The reviewers said that despite the different advantages of carbohydrate and protein based nanocapsules, such systems do not have the potential to fully scale up to industrial levels – because of the need to apply “complicated chemical or heat treatments which cannot be completely controlled.”
“On the other hand, lipid based nanocarriers have possibility of industrial production and bear advantage of more encapsulation efficiency and low toxicity,” said the researchers, led by Dr Milad Fathi from the Ferdowsi University of Mashhad, Iran.
They explained that applying nanoparticles and nanostructure lipid carriers to food systems “have considerable advantages” over conventional encapsulation systems – including higher stability, longer release time and a sustained release profile.

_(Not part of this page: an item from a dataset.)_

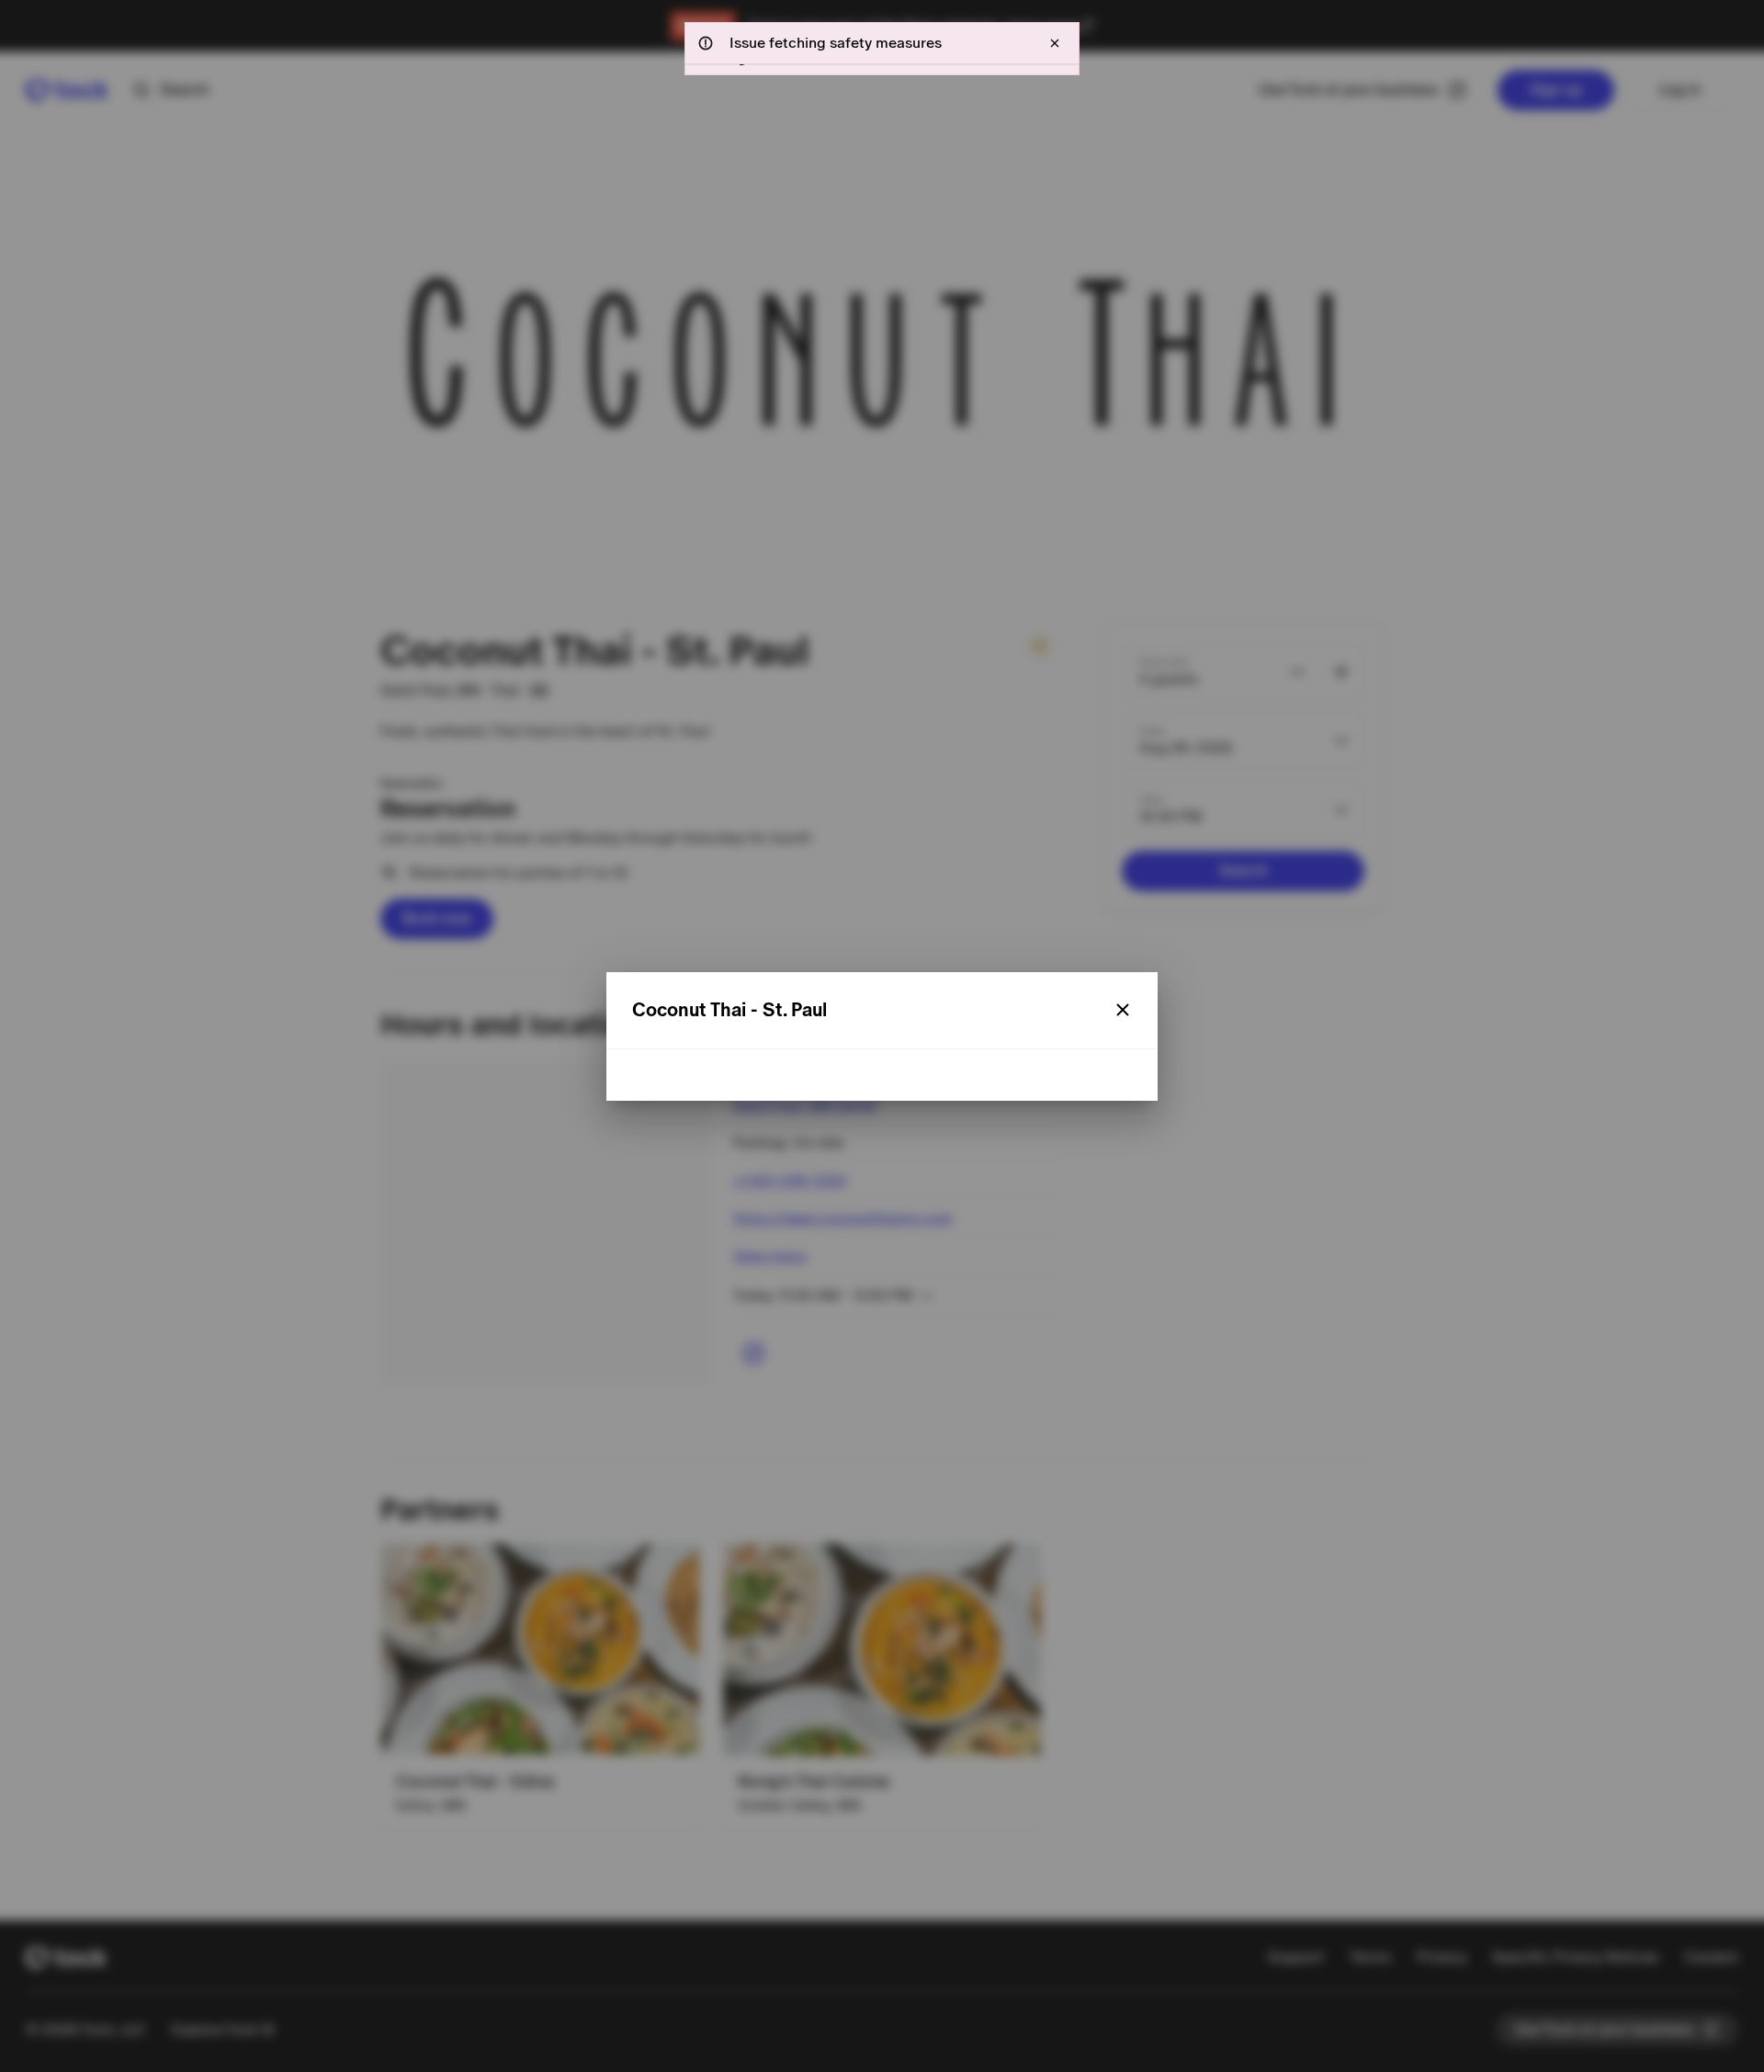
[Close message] (1055, 43)
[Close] (1122, 1010)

“Future trends in nanodelivery systems should focus more on investigations pertaining to the physicochemical properties of the nanocarriers as well as the properties and interactions of food systems incorporating nanoencapsulated bioactives,” they added.
The reviewers said that in recent years nanotechnology has found “innumerable applications” in different food industries. Among the most promising, they note, is the use of nanocariers as a delivery system for food ingredients.
The authors explained that nanoencapsulation technologies allow the protection of sensitive food ingredients from unfavourable conditions, whilst also eradicating incompatibilities between ingredients.Fathi and his team explained that nanocarriers provide more surface area “and have the potential to enhance solubility, improve bioavailability and ameliorate controlled release and targeting of the encapsulated food ingredients, in comparison to micro-size carriers.”
They said that food applicable nanocarrier systems are typically produced from carbohydrate, protein or lipid.
“Despite the strong upsurge in the investigations of nano-delivery systems and proven role of nanoencapsulation in enhancing bioavailability, solubility and protection of food ingredients, there is no comprehensive information on different aspects of lipid-based nanocarriers,” added the researchers.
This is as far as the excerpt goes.